PhysHOI: Physics-Based Imitation of Dynamic Human-Object Interaction
Yinhuai Wang, Jing Lin, Ailing Zeng, Zhengyi Luo, Jian Zhang, Lei Zhang
TL;DR
This work tackles dynamic whole-body human-object interaction imitation in physics-based simulation by introducing PhysHOI, a framework that uses a general-purpose contact graph and a task-agnostic reward to guide imitation without task-specific rewards. It adopts a contact-aware HOI representation and a task-agnostic imitation reward, optimized via PPO in a simulation loop with a 52-part SMPL-X humanoid and objects, aided by an aggregated contact graph. The BallPlay dataset of eight basketball skills provides dynamic HOI data to support learning.

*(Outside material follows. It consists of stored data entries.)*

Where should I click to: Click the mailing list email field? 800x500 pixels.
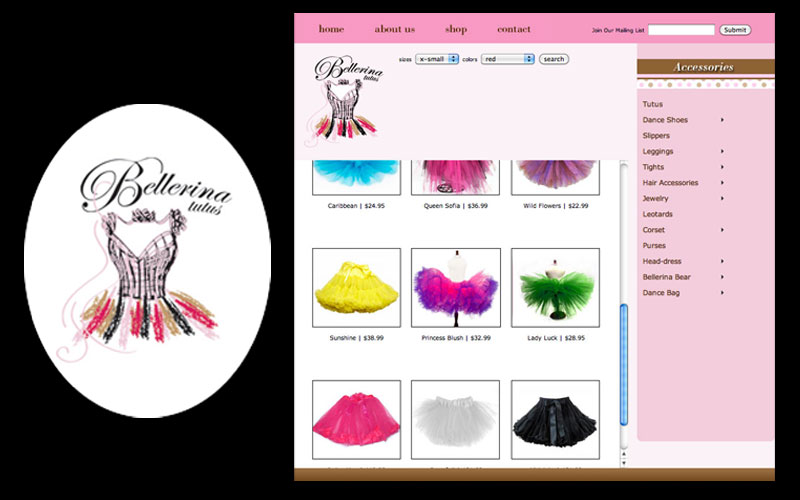(681, 30)
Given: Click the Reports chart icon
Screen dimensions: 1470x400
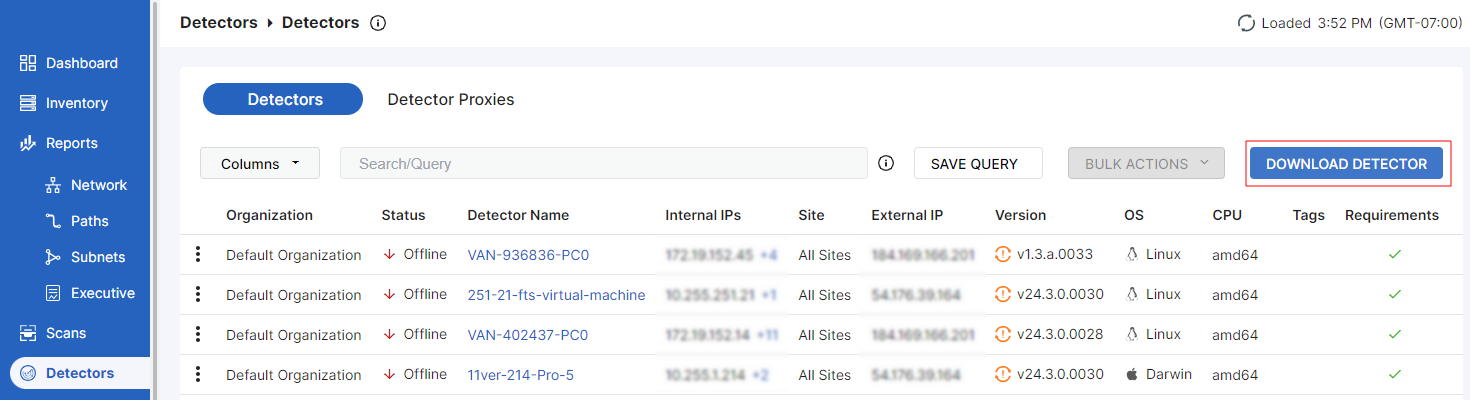Looking at the screenshot, I should coord(28,143).
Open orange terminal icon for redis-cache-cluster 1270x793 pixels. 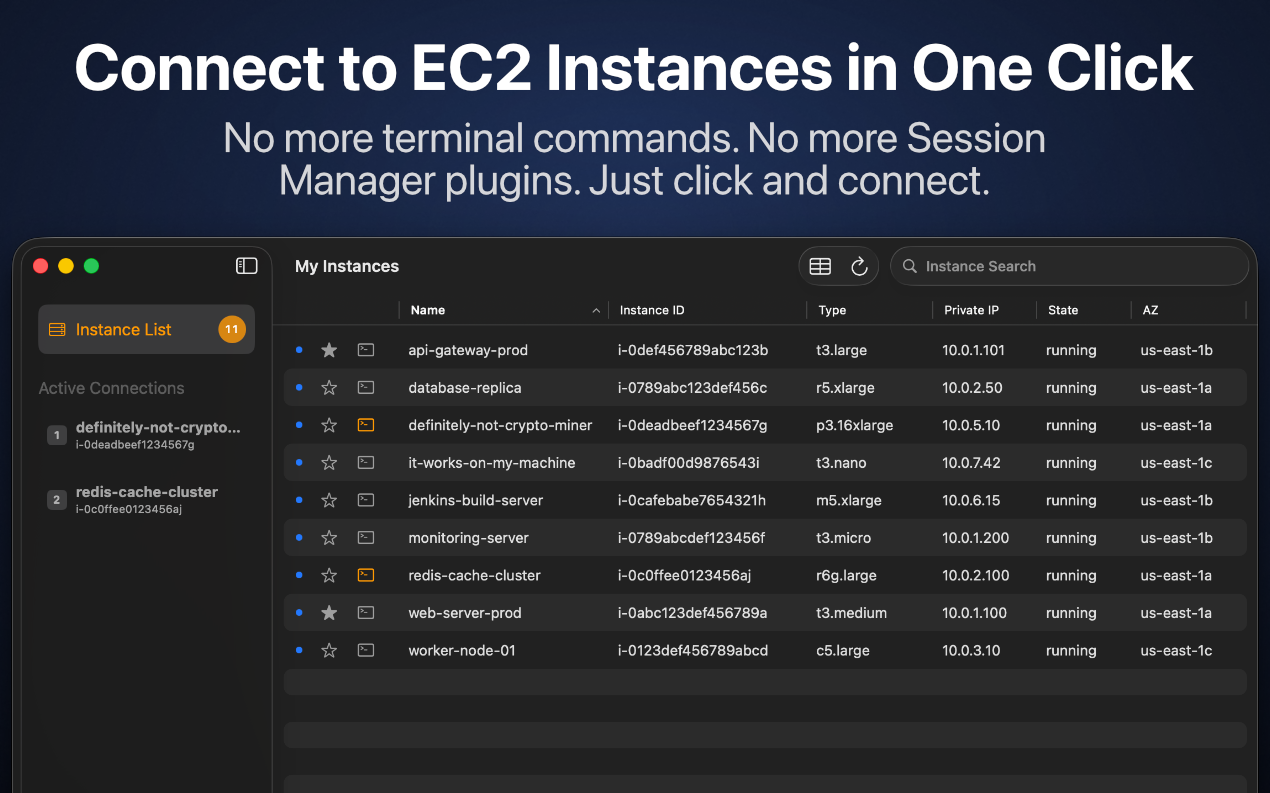coord(366,575)
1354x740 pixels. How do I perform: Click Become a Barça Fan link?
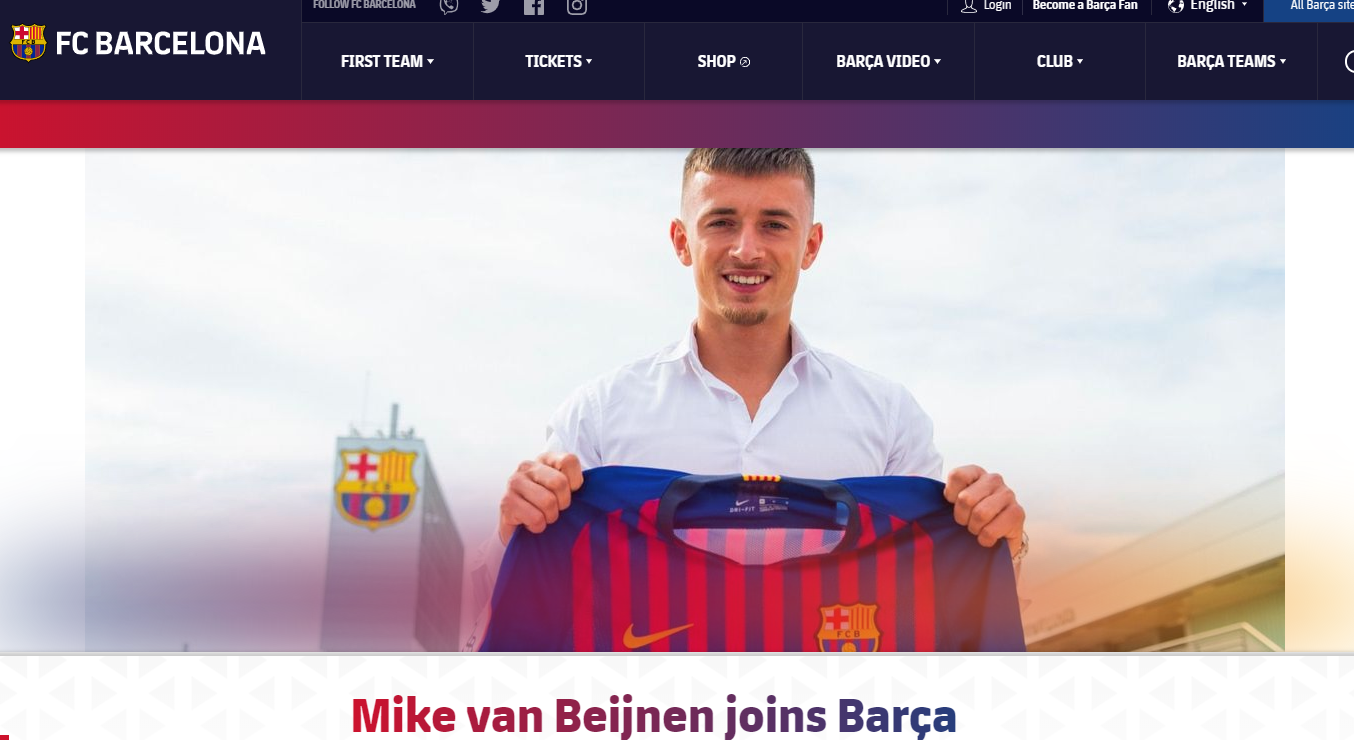1085,5
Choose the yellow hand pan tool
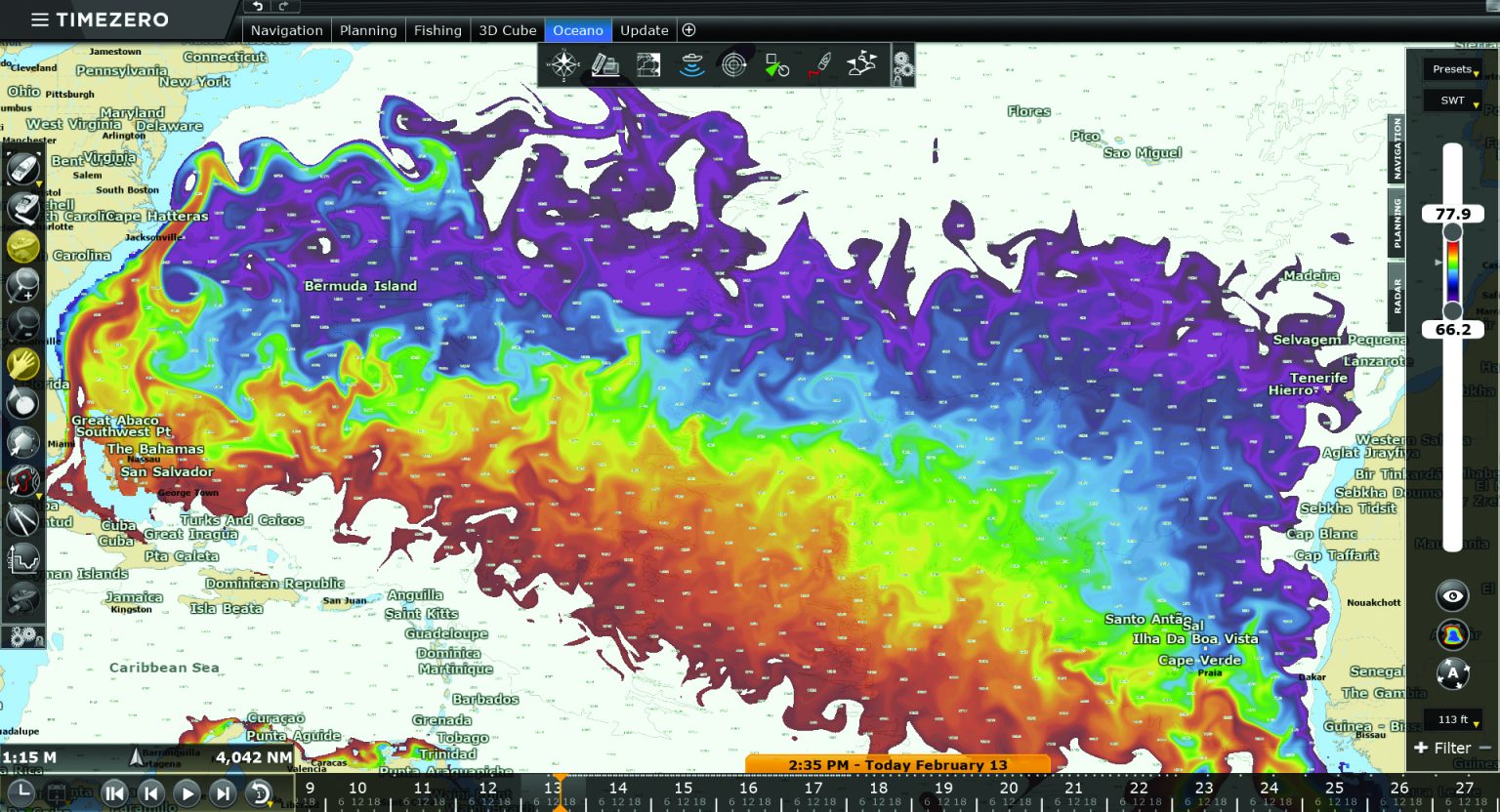 click(22, 363)
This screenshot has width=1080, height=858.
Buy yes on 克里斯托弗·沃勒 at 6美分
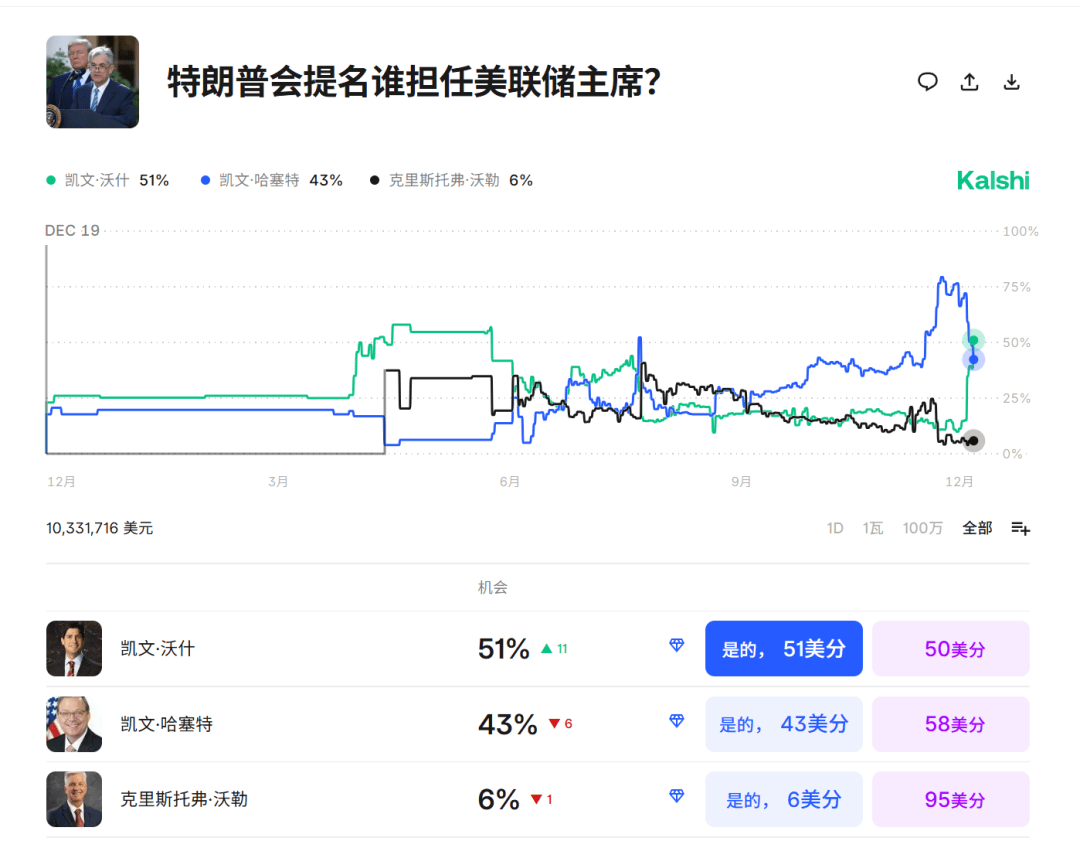point(784,798)
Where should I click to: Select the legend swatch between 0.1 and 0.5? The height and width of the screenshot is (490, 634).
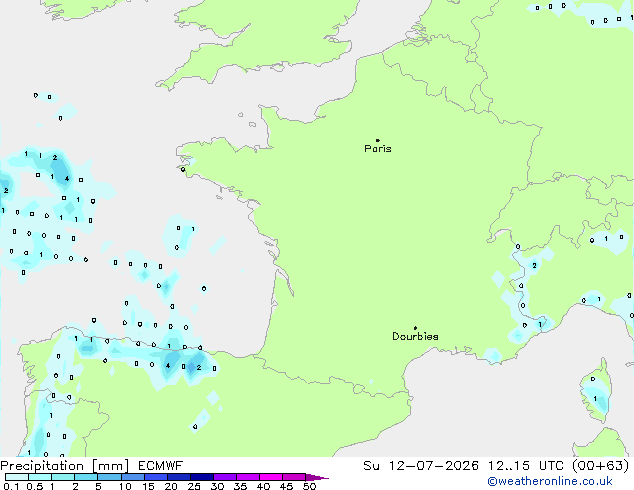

Experiments on GRAB and BallPlay demonstrate improved success rates and reduced tracking errors, with the contact graph reward (CGR) shown to be crucial for accurate contact and robust imitation. This work advances general HOI learning for robotics and animation by reducing reliance on hand-crafted rewards and explicitly modeling contact dynamics.
Abstract
Humans interact with objects all the time. Enabling a humanoid to learn human-object interaction (HOI) is a key step for future smart animation and intelligent robotics systems. However, recent progress in physics-based HOI requires carefully designed task-specific rewards, making the system unscalable and labor-intensive. This work focuses on dynamic HOI imitation: teaching humanoid dynamic interaction skills through imitating kinematic HOI demonstrations. It is quite challenging because of the complexity of the interaction between body parts and objects and the lack of dynamic HOI data. To handle the above issues, we present PhysHOI, the first physics-based whole-body HOI imitation approach without task-specific reward designs. Except for the kinematic HOI representations of humans and objects, we introduce the contact graph to model the contact relations between body parts and objects explicitly. A contact graph reward is also designed, which proved to be critical for precise HOI imitation. Based on the key designs, PhysHOI can imitate diverse HOI tasks simply yet effectively without prior knowledge. To make up for the lack of dynamic HOI scenarios in this area, we introduce the BallPlay dataset that contains eight whole-body basketball skills. We validate PhysHOI on diverse HOI tasks, including whole-body grasping and basketball skills.